RioCan Real Estate Investment Trust, announced Monday its financial results for the three months and year ended December, 2024, describing it as an “exceptional year.”
The company stated in a news release these were the key highlights:
- High demand locations generate new leasing spreads of 36.7% for 2024; blended leasing spreads of 18.7%
- Record-breaking committed occupancy at 98.0%; retail committed occupancy at high water mark of 98.7%
- 98% completion of the 372 expected Fourth Quarter condominium and townhouse interim closings to date
- Adjusted Debt to Adjusted EBITDA improved to 8.98x from 9.28x at the end of the prior year

“RioCan had another exceptional year, continuing its trend of achieving its operational and financial objectives, reaching record occupancy and leasing spreads”, said Jonathan Gitlin, President and CEO of RioCan. “RioCan is well positioned to capitalize on the favourable retail real estate fundamentals in the under supplied Canadian market.
“Our recent Unit buybacks and the Board of Trustees’ decision to increase our distribution for the fourth consecutive year demonstrate confidence in our core business and our team’s ability to maximize asset value while strategically managing capital.”
RioCan said full year Funds From Operations Adjusted per unit was $1.81, an increase of $0.04 per unit or 2.3% compared to the prior year. This growth resulted from strong operating performance and completed developments, partially offset by reduced Net Operating Income related to the sale of lower growth commercial properties. Higher residential inventory gains and increases in interest income were offset by higher interest expense, it said.
Net income per unit for the year of $1.58, was $1.45 per unit higher than the prior year. In addition to the FFO items described above, net income included a $29.4 million reduction in the fair value of investment properties, compared to a fair value loss of $450.4 million in the prior year, contributing $1.40 per unit to the year-over-year increase, added the REIT.
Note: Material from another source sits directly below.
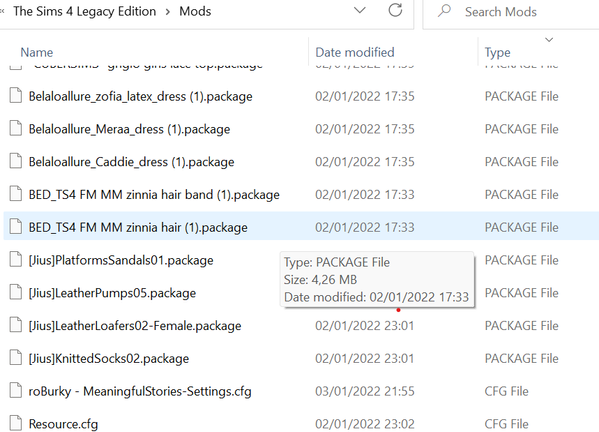Click the refresh folder icon

[395, 10]
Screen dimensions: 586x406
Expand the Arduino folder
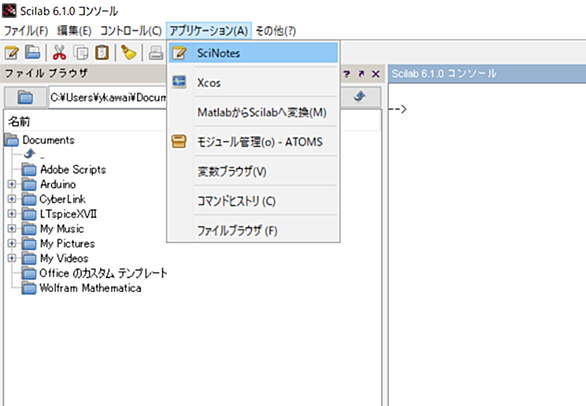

It also said adjusted Debt to Adjusted EBITDA improved to 8.98x, FFO Payout Ratio1 was 61.9% and Liquidity1 was $1.7 billion.
“In 2024, RioCan achieved a record blended leasing spread of 18.7% with a new leasing spread of 36.7% and a renewal leasing spread of 13.1%. Leasing momentum grew steadily throughout the year, culminating in a strong Fourth Quarter performance and four consecutive quarters of double-digit leasing spread,” noted RioCan.
“Strong demand for space in RioCan’s premium portfolio drove committed occupancy and retail committed occupancy to record highs of 98.0% and 98.7%.
“4.8 million square feet were leased in 2024, including 1.5 million square feet of new leases. Our ongoing initiatives to continuously improve tenant quality and the productivity of our shopping centres, included the following: seven new grocery leases, three of which transformed retail assets into highly valued grocery-anchored centres; a 135,000 square foot lease with Canadian Tire in the GTA; and 40,000 square feet leased to Royal Bank of Canada including office space and a store front unit formally occupied by a fashion tenant at Yonge Eglinton Centre; An additional land lease for a 158,000 square foot Costco was finalized at RioCan Centre Burloak, replacing less resilient fashion-focused tenants with a strong, serviced-base anchor.
Residential rental operations
RioCan said residential rental operations generated $29.2 million of NOI, an increase of $7.7 million or 36.1% over last year. Residential Same Property NOI1 grew by 5.1% over the prior year. The 13 operating buildings have a fair value of $0.9 billion. Upon completion of construction at FourFifty The Well in the second quarter of 2024, capitalization of related costs ceased, leading to a short-term negative FFO impact of $2.1 million in 2024. We expect a positive contribution in 2025 as the NOI from the property ramps up.
For the full year, $225.8 million or 180,000 square feet of properties under development were transferred to income producing properties. In Q2 2024, the Wellington Market opened, significantly increasing foot traffic at The Well, it added.
RioCan is one of Canada’s largest real estate investment trusts. RioCan owns, manages and develops retail-focused, mixed-use properties located in prime, high-density transit-oriented areas where Canadians want to shop, live and work. As at September 30, 2024, its portfolio is comprised of 186 properties with an aggregate net leasable area of approximately 33 million square feet (at RioCan’s interest).